Doctors could end up writing an “official” prescription of only generic names and write an “unofficial” one recommending particular brands.

Also the pharmacist cannot legally substitute a generic for a brand, or brand for a generic, or brand for another brand. This law needs to be changed.

Prime Minister Narendra Modi delivers his address at the inauguration of the Kiran Multispeciality Hospital, in Surat, on April 17, 2017, where he suggested that doctors might soon have to write only generic name prescriptions. (Photo: IANS)

The market for fixed dose combinations is about 45% of the total market and worth about Rs 45,000 crores. To prescribe these medications under generic names, a doctor will have to write explicitly the generic constituents of the fixed dose combination in every prescription. For example, a doctor writing a prescription for Corex, will have to write chlorpheniramine maleate and codeine phosphate, or amoxicillin plus clavulanic acid instead of Augmentin. These are simpler medications. Many fixed-dose combinations like multivitamin products have between three and 10 ingredients. So for at least for 45 % of the market, the move to get prescribing doctors to write prescriptions in generic names will be a non-starter.

Duties of doctors

It is for some of these reasons that the September 2016 amendment to the Indian Medical Council’s Code of Conduct that advises generic prescription by doctors as part of their “duties and responsibilities”, has gone nowhere. If the intention of the amendment was serious, it should have stated upfront that it is mandatory for doctors to prescribe by generic names failing which they would be liable for prosecution. The amendment also does not state that doctors should prescribe only in generic names.

In the eight months since September 2016, no doctor has been hauled up for not prescribing in generic names and not complying with their prescribed duties and responsibilities. Presumably because nobody made a complaint to the Medical Council of India.

The other requirement of the September 2016 amendment that as part of their duties, doctors must “ensure that there is a rational prescription and use of drugs” also seems to be a non-starter again because a significant part of sales are irrational fixed dose combinations.

Once again, in announcing a radical sounding policy, the government has missed the devil in the details as well as the bigger picture. It is not really clear in the light of the above problems, how the government will ensure compliance without making other systemic changes we suggest below.

The big picture

The larger goal of such announcements like the one the PM made in Surat ought to be affordable access to quality medicines as part of free universal access to healthcare services. With the government’s push for privatisation and insurance-based access, the dream of universal health care for all seems to be receding.

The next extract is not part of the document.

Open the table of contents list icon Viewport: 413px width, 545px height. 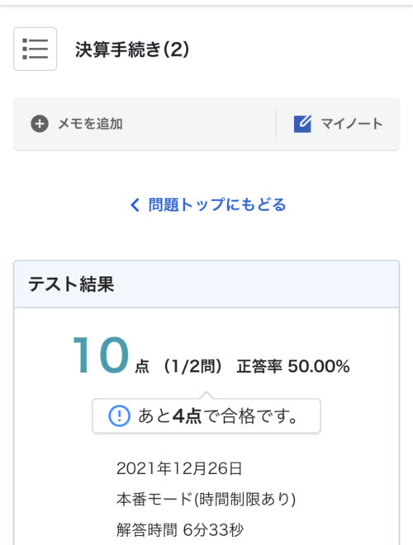point(36,49)
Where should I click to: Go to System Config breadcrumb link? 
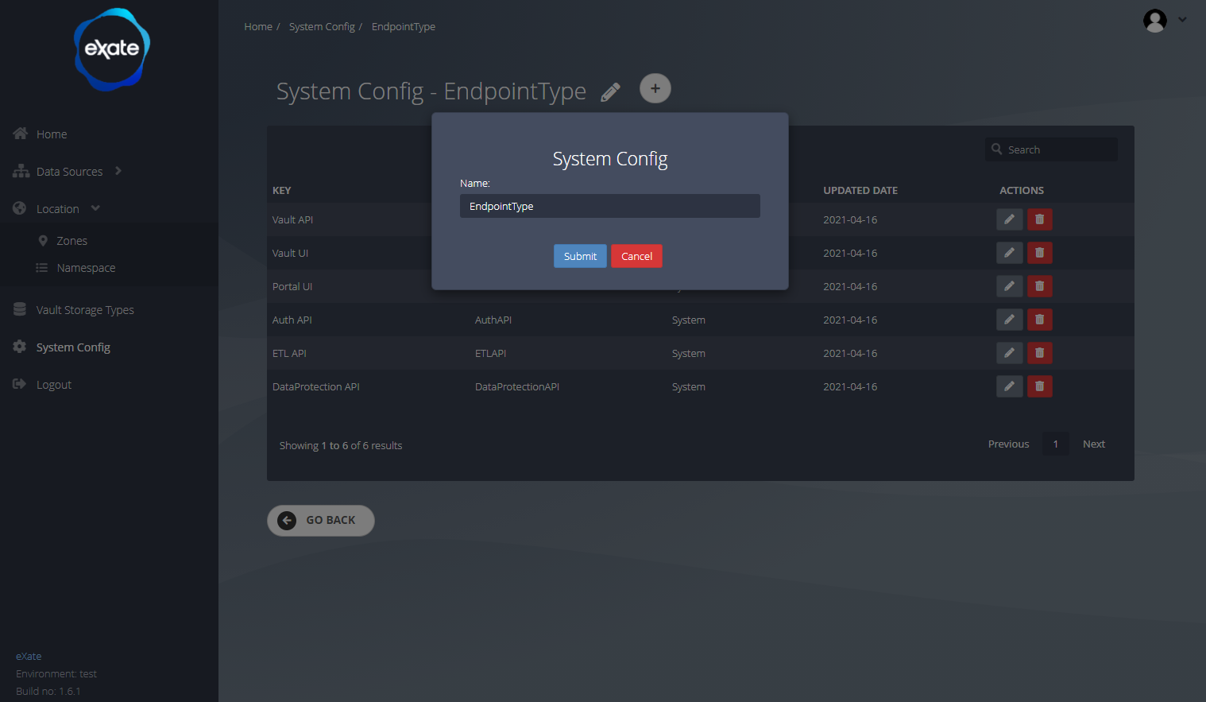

To actually have better access to medicines, we need, at the minimum, the following:

  • All formulations, representation and dosages of an enlarged list of essential and life-saving drugs to be put under price control.
  • The market must be rid of all currently licensed irrational fixed dose combinations and useless and/or harmful medicines.
  • The method of fixing price control in Drug Price Control Orders 2013 must be changed to a cost-based ceiling price determination. The current simple average formula legitimises high margins of up to 3000% over the cost of the product. So, methods of price control also need much more fine tuning.
  • Laws for enabling substitution of generic and branded equivalents by pharmacists need to be introduced.
  • A free medicine and diagnostics scheme in all states on the lines of such programmes in Tamil Nadu and Rajasthan.
  • A fully functioning public health system with free healthcare for all like in the United Kingdom, Canada and Scandinavian countries.
  • No brands for medicines that are out of patent as is the practice in well regulated countries.
  • Briefer officially approved trade names for all rational fixed dose combinations so that doctors do not have to painfully write out the generic names of their multiple constituents.
  • Creative use of government use compulsory licence provisions in the Patents Act to ensure competition in costly patented drugs and thereby make them less costly.

The writer works with LOCOST, Vadodara and the All-India Drug Action Network.